You have probably been following this case and reading a range of responses and analyses, as I have. But the account I have been most touched by is a Facebook post from Julia Blount, reprinted on April 29 on Salon.

Blount is a middle school teacher, educated at Princeton, and as she says in “Dear white Facebook friends: I need you to respect what Black America is feeling right now,” a person of color who has led a privileged life (for which she is grateful). But her privilege has not shielded her from violence or from the feelings engendered by it. So she writes to white America: “To those rushing to judgment about what’s happening in Baltimore: Please stop and listen.”

Blount reminds all of us of the importance and power of listening—really listening—listening rhetorically, as Krista Ratcliff describes it. Blount continues:

Every comment or post I have read today voicing some version of disdain for the people of Baltimore—“I can’t understand” or “They’re destroying their own community” or “Destruction of Property!” or “Thugs”—tells me that many of you are not listening. I am not asking you to condone or agree with violence. I just need you to listen. You don’t have to say anything if you don’t want to, but instead of forming an opinion or drawing a conclusion, please let me tell you what I hear: I hear hopelessness. I hear oppression. I hear pain. I hear internalized oppression. I hear despair. I hear anger. I hear poverty.

Blount’s challenge is one all teachers, and especially teachers of writing, need to address. We need to teach rhetorical listening as part of what it means to communicate effectively and fairly, and we need to practice that kind of listening in our own classes. As Blount says,

If you are not listening, not exposing yourself to unfamiliar perspectives, not watching videos, not engaging in conversation, then you are perpetuating white privilege and white supremacy. It is exactly your ability to not hear, to ignore the situation, that is a mark of your privilege.

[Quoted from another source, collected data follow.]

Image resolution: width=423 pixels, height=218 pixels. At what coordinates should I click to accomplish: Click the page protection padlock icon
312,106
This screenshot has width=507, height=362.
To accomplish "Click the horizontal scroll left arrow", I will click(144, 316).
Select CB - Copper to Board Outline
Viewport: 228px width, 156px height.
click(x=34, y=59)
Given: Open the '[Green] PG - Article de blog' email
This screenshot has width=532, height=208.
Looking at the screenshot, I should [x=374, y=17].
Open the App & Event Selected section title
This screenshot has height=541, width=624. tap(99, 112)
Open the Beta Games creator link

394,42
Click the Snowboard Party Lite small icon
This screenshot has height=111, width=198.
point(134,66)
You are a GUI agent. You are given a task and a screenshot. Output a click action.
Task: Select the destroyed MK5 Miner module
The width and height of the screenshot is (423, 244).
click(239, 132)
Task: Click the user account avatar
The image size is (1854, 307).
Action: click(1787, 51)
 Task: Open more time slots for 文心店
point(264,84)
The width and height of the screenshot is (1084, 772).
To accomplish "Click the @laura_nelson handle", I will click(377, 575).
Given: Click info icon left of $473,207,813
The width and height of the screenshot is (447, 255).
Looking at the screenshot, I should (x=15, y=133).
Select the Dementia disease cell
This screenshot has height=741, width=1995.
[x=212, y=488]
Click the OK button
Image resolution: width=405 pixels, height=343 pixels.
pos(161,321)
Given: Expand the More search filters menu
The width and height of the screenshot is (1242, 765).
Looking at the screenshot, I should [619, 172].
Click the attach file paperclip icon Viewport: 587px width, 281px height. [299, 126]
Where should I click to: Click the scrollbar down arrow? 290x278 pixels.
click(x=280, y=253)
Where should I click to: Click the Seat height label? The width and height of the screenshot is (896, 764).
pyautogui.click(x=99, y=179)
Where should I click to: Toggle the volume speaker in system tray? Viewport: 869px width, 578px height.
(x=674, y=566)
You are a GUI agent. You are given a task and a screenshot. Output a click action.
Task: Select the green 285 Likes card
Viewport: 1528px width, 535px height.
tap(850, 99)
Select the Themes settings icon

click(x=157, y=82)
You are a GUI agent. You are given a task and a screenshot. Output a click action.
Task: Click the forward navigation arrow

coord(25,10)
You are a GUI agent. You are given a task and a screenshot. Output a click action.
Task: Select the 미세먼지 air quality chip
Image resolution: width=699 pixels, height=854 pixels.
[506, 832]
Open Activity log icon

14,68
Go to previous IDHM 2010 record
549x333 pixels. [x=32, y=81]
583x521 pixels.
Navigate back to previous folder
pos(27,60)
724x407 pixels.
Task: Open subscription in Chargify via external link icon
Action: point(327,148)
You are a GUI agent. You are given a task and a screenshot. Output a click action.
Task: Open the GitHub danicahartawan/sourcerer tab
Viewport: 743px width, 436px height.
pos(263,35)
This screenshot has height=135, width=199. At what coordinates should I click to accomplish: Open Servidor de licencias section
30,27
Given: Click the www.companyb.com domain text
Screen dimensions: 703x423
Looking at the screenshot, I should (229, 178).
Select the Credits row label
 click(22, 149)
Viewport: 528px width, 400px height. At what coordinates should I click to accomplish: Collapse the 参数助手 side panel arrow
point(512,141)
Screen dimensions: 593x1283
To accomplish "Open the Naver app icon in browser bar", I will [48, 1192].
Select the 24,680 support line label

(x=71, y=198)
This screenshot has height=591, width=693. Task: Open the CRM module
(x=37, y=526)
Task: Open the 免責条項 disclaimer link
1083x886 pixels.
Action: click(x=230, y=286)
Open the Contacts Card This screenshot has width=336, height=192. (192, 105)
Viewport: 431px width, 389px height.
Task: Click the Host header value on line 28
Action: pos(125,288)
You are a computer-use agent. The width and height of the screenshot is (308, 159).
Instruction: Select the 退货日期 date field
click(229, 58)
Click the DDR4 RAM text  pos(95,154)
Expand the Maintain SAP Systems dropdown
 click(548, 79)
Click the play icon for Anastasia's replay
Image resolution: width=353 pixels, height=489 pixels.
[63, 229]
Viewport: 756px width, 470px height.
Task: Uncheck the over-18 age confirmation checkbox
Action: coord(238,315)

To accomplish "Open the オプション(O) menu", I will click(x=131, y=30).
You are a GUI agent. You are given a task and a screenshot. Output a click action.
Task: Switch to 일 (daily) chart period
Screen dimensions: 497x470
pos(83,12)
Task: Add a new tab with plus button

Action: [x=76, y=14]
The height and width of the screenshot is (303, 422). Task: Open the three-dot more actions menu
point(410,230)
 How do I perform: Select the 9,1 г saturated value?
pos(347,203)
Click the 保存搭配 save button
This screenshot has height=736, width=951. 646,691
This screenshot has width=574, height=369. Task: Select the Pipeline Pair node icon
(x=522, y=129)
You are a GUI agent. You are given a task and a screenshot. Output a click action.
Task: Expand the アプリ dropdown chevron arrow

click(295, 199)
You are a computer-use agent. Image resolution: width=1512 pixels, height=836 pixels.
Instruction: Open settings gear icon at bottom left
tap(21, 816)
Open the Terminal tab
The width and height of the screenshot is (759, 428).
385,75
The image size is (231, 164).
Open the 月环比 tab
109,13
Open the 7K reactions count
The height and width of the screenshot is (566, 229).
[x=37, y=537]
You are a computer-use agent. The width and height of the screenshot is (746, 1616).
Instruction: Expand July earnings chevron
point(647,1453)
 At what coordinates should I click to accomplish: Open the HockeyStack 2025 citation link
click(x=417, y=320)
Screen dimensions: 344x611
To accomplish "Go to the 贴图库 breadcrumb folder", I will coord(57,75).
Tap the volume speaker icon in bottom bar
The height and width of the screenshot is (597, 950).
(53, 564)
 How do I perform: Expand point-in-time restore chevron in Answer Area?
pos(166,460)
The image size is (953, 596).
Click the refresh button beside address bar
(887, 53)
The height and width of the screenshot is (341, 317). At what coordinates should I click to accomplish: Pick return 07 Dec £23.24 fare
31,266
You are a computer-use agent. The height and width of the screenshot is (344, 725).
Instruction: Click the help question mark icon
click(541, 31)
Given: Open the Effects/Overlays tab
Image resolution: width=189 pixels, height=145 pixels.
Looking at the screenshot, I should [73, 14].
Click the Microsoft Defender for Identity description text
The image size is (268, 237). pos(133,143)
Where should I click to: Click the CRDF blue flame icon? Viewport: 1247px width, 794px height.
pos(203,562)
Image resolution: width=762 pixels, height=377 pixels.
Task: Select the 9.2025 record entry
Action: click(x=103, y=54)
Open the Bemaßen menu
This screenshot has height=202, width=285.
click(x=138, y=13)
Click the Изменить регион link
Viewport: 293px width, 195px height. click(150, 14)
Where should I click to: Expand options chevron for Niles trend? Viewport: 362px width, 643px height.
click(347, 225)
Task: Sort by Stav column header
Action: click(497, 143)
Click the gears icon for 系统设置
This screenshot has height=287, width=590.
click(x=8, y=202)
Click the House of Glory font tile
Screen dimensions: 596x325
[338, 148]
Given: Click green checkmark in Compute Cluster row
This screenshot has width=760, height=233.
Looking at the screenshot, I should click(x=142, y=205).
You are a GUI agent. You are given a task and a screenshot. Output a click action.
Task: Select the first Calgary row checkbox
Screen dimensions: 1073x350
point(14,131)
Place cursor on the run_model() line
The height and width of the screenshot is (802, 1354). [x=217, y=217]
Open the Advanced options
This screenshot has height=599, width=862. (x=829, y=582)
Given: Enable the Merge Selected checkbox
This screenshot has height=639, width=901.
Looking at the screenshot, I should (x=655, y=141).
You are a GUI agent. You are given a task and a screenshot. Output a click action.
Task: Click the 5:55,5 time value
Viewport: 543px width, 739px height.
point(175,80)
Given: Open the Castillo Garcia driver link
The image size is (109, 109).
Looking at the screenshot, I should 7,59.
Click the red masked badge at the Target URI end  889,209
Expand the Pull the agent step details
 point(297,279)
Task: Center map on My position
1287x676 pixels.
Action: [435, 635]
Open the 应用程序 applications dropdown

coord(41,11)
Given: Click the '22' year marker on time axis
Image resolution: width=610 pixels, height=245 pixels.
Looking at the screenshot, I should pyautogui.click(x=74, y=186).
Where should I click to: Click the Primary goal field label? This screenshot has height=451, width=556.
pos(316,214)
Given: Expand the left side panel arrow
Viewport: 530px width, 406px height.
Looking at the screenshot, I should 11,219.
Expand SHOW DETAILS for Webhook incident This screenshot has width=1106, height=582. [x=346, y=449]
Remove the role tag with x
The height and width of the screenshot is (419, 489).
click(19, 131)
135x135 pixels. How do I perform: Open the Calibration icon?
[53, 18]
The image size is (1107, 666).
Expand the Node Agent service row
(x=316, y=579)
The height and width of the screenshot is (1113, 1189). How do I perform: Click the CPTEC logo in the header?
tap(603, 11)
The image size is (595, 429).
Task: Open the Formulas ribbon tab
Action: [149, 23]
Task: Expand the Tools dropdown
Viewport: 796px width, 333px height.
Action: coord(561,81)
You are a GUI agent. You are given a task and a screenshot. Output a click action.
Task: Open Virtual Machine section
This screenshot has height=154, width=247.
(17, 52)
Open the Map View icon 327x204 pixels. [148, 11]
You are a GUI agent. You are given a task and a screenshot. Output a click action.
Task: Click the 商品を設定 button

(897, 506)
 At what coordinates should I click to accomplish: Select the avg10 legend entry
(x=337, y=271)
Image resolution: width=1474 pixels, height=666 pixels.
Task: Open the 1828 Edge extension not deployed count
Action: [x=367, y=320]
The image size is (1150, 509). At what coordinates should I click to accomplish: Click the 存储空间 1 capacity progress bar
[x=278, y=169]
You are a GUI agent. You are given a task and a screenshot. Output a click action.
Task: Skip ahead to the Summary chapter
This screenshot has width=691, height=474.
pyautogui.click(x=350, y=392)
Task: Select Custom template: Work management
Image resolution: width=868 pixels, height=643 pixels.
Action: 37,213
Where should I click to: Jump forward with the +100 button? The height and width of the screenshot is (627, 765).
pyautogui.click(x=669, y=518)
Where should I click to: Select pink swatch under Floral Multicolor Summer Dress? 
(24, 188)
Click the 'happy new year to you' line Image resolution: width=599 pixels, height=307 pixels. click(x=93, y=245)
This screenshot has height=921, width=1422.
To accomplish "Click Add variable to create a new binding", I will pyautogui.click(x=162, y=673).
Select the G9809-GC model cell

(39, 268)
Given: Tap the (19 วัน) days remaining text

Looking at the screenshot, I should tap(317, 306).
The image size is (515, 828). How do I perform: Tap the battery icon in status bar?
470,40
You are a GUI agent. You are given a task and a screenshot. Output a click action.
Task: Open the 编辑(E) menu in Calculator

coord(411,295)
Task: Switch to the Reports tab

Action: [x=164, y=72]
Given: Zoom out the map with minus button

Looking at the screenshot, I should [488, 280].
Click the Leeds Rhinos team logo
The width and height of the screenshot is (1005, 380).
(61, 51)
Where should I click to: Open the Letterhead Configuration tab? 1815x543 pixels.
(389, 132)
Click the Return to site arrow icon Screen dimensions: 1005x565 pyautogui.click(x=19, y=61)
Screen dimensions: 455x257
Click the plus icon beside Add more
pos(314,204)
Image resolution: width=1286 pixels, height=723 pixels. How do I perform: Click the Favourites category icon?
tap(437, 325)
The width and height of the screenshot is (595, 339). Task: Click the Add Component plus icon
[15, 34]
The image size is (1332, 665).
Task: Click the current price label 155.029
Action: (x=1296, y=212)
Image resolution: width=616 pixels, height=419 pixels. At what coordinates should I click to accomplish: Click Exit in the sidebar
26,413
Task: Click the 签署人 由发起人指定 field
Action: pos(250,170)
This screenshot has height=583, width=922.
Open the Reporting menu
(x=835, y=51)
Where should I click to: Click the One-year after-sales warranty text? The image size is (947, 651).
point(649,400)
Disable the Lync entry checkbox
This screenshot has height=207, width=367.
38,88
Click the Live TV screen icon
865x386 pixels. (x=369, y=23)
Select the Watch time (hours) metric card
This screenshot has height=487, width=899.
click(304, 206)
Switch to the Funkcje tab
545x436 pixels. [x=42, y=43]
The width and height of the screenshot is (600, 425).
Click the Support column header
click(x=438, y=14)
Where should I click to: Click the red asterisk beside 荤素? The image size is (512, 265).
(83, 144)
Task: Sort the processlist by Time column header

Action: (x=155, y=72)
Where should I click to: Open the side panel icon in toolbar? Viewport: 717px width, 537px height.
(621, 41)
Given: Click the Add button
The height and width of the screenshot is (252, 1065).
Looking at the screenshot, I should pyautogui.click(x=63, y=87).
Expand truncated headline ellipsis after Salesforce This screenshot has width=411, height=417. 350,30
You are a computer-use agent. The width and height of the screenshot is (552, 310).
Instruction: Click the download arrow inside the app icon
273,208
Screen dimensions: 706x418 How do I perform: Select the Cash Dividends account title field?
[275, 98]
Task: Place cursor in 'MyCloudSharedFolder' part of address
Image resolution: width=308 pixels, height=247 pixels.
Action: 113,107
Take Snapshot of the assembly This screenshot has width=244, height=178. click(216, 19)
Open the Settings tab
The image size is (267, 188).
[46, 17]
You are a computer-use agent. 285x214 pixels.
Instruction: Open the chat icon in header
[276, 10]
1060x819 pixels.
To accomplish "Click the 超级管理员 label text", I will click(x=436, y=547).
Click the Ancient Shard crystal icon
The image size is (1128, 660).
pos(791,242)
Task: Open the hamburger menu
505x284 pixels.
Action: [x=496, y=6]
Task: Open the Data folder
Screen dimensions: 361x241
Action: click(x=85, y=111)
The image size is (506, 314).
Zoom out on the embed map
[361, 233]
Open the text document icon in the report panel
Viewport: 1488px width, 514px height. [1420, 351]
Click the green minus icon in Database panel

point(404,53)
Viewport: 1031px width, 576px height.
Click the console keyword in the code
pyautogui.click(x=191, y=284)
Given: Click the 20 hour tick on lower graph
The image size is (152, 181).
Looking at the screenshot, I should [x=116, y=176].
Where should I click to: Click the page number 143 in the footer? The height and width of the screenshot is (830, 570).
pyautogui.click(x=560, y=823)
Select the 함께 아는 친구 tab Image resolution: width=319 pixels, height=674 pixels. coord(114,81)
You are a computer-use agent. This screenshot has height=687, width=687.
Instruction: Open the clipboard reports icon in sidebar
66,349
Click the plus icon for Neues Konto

I spend time in all my classes talking with students about engaging “unfamiliar perspectives” and doing so in an open, invitational way. But actually doing this kind of listening and engaging is far easier said than done. I have often found myself hard-pressed to listen fully to a student who is expressing views with which I deeply disagree. In one of my classes, a young man (white and from a rural area) wrote an essay called “The Little Grey Squirrel,” about a moment in his life that had taught him an important lesson. In the essay, he tells the story of going out to check traps on his father’s property, where he finds a “little grey squirrel” caught in one of them. The squirrel has a broken leg and he describes kneeling down next to it and looking into its eyes. Then he takes out his gun—and shoots the squirrel. The lesson he learns, he says in his conclusion, is how to kill animals: this is his first. To say the very least, this writer had misjudged his audience (he had also built up sympathy for the “little grey squirrel”).

This story caused a near riot in my classroom, as students accused the writer of everything from insensitivity to murder. They turned on him so passionately that he quickly fell silent; in this event, everyone else was talking, even shouting: no one was listening. Our class never really recovered from that episode, in spite of my efforts to look for some common ground we could all move forward from. It occurs to me now that I wasn’t really listening either: I was more occupied with calming things down and getting that particular class over with. As a result, I didn’t truly hear either the writer or the protesting students.

I have thought about that incident for years now, as we often do when we wish we could replay—and change—past events. I’ve thought about how very differently people see and hear, and about how very difficult it is to see and hear from another person’s point of view. But that’s just what Julia Blount is asking me, as a white woman, to do. Her compelling message is going to stay with me, challenging me to live up to the best of my rhetorical training and always to listen—truly listen—before I draw a conclusion, and to engage my students in doing the same.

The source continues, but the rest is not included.